# Coffee Sensor now doing La Pav group heat sinks



## Northern_Monkey (Sep 11, 2018)

Hi,

Noticed this today, ordered one and a thermometer to be tucked away for Christmas!

Not realised Tudor at Coffee Sensor had expanded his product range so much in the past year. He is a nice guy to deal with as well, no connection business wise but hadn't seen these mentioned on here before.
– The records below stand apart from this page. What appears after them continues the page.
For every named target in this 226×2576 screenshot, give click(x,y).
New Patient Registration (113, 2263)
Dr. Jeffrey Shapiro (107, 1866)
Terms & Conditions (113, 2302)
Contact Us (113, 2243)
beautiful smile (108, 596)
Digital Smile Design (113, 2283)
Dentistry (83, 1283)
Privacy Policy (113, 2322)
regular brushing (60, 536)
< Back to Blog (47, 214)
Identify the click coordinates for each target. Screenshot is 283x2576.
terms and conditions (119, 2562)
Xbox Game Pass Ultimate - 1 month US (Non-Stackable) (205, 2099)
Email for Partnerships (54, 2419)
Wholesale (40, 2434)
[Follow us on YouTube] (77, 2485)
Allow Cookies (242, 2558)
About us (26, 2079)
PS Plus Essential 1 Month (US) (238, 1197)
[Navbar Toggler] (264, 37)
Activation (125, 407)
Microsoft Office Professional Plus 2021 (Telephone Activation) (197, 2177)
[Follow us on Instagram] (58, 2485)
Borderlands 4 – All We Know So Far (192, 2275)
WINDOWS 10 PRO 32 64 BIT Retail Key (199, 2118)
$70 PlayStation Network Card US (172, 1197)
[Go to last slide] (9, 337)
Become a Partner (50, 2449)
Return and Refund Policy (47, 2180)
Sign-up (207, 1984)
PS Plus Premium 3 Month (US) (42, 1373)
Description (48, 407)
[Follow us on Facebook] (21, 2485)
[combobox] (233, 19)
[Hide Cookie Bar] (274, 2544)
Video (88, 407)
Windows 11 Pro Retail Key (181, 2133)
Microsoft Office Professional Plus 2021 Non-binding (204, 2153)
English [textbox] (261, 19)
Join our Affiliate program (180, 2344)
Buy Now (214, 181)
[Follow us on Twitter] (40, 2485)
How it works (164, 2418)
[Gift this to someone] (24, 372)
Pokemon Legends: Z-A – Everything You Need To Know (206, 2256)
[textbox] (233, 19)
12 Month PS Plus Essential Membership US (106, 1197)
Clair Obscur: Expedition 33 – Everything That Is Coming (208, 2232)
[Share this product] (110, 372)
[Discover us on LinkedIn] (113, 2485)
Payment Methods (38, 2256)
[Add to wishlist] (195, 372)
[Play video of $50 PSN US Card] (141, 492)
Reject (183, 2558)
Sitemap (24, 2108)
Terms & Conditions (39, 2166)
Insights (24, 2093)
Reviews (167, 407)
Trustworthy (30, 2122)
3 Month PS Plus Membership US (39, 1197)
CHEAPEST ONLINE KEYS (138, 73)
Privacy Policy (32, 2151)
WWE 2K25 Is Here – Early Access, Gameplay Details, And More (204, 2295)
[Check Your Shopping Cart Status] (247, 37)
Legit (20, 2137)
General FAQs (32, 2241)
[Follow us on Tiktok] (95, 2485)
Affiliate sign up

@Dave double bean - Thought you might be tempted as well if you don't already have one! 😂









https://coffee-sensor.com/product/la-pavoni-lever-group-head-heat-sink-or-heat-dissipation-tool-copyla-pavoni-lever-new-group-head-heat-sink-or-heat-dissipation-tool/


----------



## TomHughes (Dec 16, 2019)

Look nice. I got an LED heat sink which fit. It worked so well I've had to remove it as it was sucking too much heat from the group!


----------



## SafetyThird (Aug 16, 2020)

I've just this morning decided to buy either a heat sink or the bong isolator and reading up to try and help make that decision. I'm new to la Pavoni, I have a gen 2 pro, and it's my first machine so the learning curve is pretty steep. The group tends to sit at about 105°C ticking over so each shot needs judicious use of a mug of cold water to get the head down to the right temperature and honestly it's a heck of a faff.


----------



## TomHughes (Dec 16, 2019)

SafetyThird said:


> I've just this morning decided to buy either a heat sink or the bong isolator and reading up to try and help make that decision. I'm new to la Pavoni, I have a gen 2 pro, and it's my first machine so the learning curve is pretty steep. The group tends to sit at about 105°C ticking over so each shot needs judicious use of a mug of cold water to get the head down to the right temperature and honestly it's a heck of a faff.


 Regarding post I put in the other thread. 
If you have a gen 2 and your group is steam heated I would get the bong. 
If it is definitely steam heated, I only know the gen 2 (1995 for me) 2 switch euro was steam heated before modding.

The heatsink works at the other end, I actually find now I prefer it without. Not only for the looks, but running the group at 95C makes a great fruity cup. 
I need to do more temp measurements, but I am finding that hitting some of these lighter roasts with near boiling water is bringing out some stunning flavours.

With the heatsink (Not the bong one) on, I actually struggled to maintain temp of the group above 90. And would often get average cups as a result.

However, my morning brazilian likes around 90C, so I leave the HS on for that one.


----------



## SafetyThird (Aug 16, 2020)

Thanks, that's very helpful. I'm leaning towards the isolator though a black heatsink on an all brass machine does look pretty steampunk with the black handles and knobs


----------